Make sure he doesn't lie to the school and that you don't cover it up either
Hence best to report to the police and explain to the son why.

thebabessavedme · 06/01/2019 13:56

i would be interested to know the sons attitude when finding out he was to be a father? if he was blase, unconcerned etc then maybe the gfs father lost the plot? after all, he and his wife are the people who will actually be left holding the baby! paying for it, housing it, etc etc, this could be putting them into a terrible situation - personally, if he was my son i would be more concerned at how the son is going to support this family he has helped create!

Oakenbeach · 06/01/2019 14:02

This is all so over-the-top that I can't deal with it.

Agreed... Punching can’t be condoned, but to suggest a one-off punch is a safeguarding issue that will mean the gf and baby will have to live apart from parents is taking things to extreme... There appears to be total lack of perspective amongst some posters.

Withgraceinmyheart · 06/01/2019 14:09

It is a safeguarding issue. An adult hitting a minor is the definition of a safeguarding issue.

As pp said, what if anything will be done with a report depends on the background and bigger picture. Still needs reporting.

PassTheGinPlease · 06/01/2019 14:09

It's a tricky one.

The assault on your son is not OK, nor is the fact your son lied to you regards what really happened. Would he even have told you he had got his GF pregnant? It points to me that he's trying to avoid the issue here.

Whilst ordinarily I would say straight away Police need to be involved. However, if the gf decides to go ahead with the pregnancy- and she may already have done so and thus have a Midwife- any Police action between the families would be red flagged.

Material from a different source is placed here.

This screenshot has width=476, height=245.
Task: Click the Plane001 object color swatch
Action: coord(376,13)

There would no doubt be a social services investigation and your grandchild would be seen as at risk.

I would offer the gf a place to stay in case that happens. She needs support and clearly her Dad is a violent arse who I wouldn't want around my grandchild.

Strictly1 · 06/01/2019 14:14

Juells - what tripe. The boy is also in it for life - he too is trapped but in a different way - many of his choices will have to be made after the gf has made hers. It ruined my brother - he couldn't cope with the mother of his child (who'd deliberately got pregnant) playing games and ended his own life.
It has a huge impact on everyone not just the gf. and any parent who thinks they can justify punching someone else is so so wrong.

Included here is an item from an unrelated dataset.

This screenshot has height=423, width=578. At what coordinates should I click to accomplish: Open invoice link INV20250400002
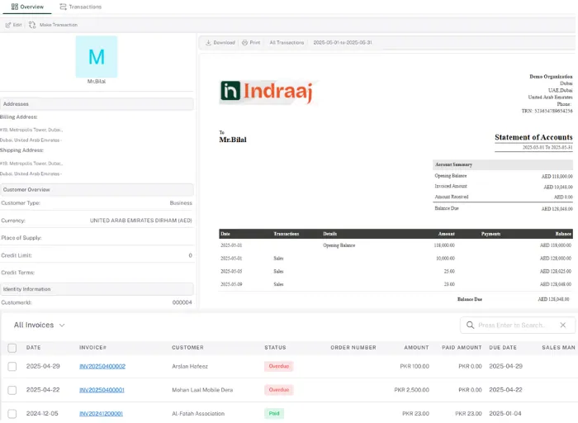pos(102,366)
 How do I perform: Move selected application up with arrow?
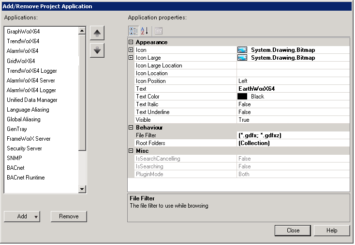(97, 33)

TornFromTheInside · 06/01/2019 14:16

Agreed... Punching can’t be condoned, but to suggest a one-off punch is a safeguarding issue that will mean the gf and baby will have to live apart from parents is taking things to extreme... There appears to be total lack of perspective amongst some posters.

  1. Nobody knows if it's a one-off punch or not. It's one instance of a punch, which isn't the same thing

  2. The girl's mother's attitude was not to say 'sorry your son was punched' but instead seemed to think he was lucky it was only that - which suggests both parents of the girl condone violence.

  3. How many punches would it take to warrant it being a concern? 1, 2, 3?

Juells · 06/01/2019 14:16

thebabes
i would be interested to know the sons attitude when finding out he was to be a father? if he was blase, unconcerned etc then maybe the gfs father lost the plot? after all, he and his wife are the people who will actually be left holding the baby! paying for it, housing it, etc etc, this could be putting them into a terrible situation

I wondered this too. Very few people will suddenly punch someone else out of the blue, with no provocation. Teenagers and their arsey attitudes can drive the most reasonable person to extremes.

I can imagine that if one of my teenage DDs had become pregnant I'd be focused on supporting her through the difficulty and upset, worrying about her future, so my anger might be directed outward at another target.

Ah well, we'll never know the truth of what happened.